The widely recognised Institute of Medicine definition of quality in healthcare is care that is person-centred, safe, effective, efficient, equitable and timely p3 . Through the measurement of the amount of time that the midwife is present in the labour room the SMILI is able to contribute to the assessment of the quality of the support through recording the extent to which the support is safe, equitable and timely. Through the measurement of the frequency that negative and positive behaviours are displayed the SMILI is able to assist in the assessment of how person-centred and safe the care is. Through the exploration of correlations between the behaviour data recorded and key clinical outcomes the SMILI can contribute to the assessment of whether the support is safe, effective and efficient.
Limitations of the research
All of the observations were undertaken in Scotland in NHS hospital settings which may limit the generalisability of findings. The practice of midwifery in the NHS in Scotland may differ in some key respects from other parts of the UK and internationally. While midwives in this study were able to provide one to one support during labour this may not reflect the situation for all midwives at all times providing care in other parts of the NHS in Scotland or elsewhere. However, the aim of this study was to test the validity and reliability of the SMILI in measuring the quantity and quality of midwifery support in labour. The instrument could then be used in a wider range of practice settings to describe routine midwifery support across the UK. While the woman and midwife participants in the study provide a reasonably representative sample of the UK population in terms of risk factors, parity, age, use of pain relief, type of birth, type of midwifery training and years of experience, they do not comprise a representative sample of the UK population in terms of ethnic diversity.

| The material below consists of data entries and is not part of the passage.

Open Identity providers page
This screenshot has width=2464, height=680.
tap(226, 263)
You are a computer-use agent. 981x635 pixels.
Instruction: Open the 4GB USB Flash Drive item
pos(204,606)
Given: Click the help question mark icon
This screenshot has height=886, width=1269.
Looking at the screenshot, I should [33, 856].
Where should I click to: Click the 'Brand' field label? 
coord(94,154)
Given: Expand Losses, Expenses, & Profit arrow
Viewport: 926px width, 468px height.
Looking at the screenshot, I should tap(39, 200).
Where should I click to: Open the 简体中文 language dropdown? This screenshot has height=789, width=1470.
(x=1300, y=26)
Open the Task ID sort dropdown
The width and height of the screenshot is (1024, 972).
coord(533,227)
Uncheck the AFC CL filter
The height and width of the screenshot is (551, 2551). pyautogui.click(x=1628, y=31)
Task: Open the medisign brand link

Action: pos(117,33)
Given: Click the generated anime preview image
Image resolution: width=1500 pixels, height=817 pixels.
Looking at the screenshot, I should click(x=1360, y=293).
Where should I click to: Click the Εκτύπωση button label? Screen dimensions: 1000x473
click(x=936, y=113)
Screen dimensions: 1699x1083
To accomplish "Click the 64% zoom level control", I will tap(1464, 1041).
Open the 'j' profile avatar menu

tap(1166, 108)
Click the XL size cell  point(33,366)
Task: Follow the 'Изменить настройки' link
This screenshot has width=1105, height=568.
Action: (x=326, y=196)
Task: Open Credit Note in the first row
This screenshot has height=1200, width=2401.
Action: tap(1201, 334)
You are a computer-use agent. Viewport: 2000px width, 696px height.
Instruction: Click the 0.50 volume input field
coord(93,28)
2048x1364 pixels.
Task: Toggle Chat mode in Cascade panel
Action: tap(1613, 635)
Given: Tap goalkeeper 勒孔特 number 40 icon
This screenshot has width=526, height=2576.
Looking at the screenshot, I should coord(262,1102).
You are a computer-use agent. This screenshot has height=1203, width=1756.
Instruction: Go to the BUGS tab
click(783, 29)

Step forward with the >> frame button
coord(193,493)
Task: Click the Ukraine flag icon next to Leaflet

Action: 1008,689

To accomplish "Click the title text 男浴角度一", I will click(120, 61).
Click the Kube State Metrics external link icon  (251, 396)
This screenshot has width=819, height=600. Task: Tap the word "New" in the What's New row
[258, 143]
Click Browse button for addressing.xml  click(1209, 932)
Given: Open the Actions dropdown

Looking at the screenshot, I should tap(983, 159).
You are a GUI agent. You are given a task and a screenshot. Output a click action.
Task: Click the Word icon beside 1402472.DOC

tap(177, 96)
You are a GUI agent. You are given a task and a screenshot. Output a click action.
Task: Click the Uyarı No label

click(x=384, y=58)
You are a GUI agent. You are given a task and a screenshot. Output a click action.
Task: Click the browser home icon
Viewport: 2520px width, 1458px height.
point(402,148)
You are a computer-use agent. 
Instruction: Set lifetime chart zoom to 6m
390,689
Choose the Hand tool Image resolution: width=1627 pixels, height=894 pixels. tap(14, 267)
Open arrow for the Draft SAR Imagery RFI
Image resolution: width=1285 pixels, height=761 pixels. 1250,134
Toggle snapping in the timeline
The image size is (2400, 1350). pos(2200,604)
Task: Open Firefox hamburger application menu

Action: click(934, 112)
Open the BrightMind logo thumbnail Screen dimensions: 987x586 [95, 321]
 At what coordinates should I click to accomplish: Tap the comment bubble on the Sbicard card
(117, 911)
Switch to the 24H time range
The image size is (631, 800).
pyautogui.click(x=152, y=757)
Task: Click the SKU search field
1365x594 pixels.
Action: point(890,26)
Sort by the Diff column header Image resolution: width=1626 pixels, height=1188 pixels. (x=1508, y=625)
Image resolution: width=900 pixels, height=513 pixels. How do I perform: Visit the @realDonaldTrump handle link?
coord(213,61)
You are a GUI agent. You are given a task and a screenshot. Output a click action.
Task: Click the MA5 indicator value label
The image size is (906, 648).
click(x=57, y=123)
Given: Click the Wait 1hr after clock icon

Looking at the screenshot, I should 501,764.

A further potential limitation of the clinical study is the unknown impact of the presence of an observer in the labour room on the quantity and quality of the care provided. Though careful precautions were taken in this study to ensure that the observer was as unobtrusive as possible, the midwives being observed had been made aware of the overall purpose of the research and that the observer would be recording the supportive elements of care. The effect of an observer or researcher on participants cannot be measured. It is possible that the quality of care provided by the observed midwives was on occasion of a higher level than may be expected with no observer present. However, the identification of substantial variations in the behaviours of the midwives and the presence of some negative behaviours suggest that the observers were successful in being unobtrusive and limiting their impact on the care provided.
Finally, accurate consent rate numbers and reasons for non-participation were not collected in the clinical study and would be required in a larger study. Consent was not sought from all women, birth partners and midwives potentially available to be observed on any shift and therefore a true denominator for a consent rate would have been difficult to identify. As midwives who were potential participants were also on occasion seeking the consent of the woman and her birth partner, they operated in some respects as a gatekeeper for entry into the study. The researcher was not present during this information and consent discussion. Any data about rates and reasons for women and birth partners declining participation were therefore ‘filtered’ via the midwives. A data collection procedure for the collection of the number of women, birth partners and midwives approached, number who declined and reasons given for declining would be included in a future study.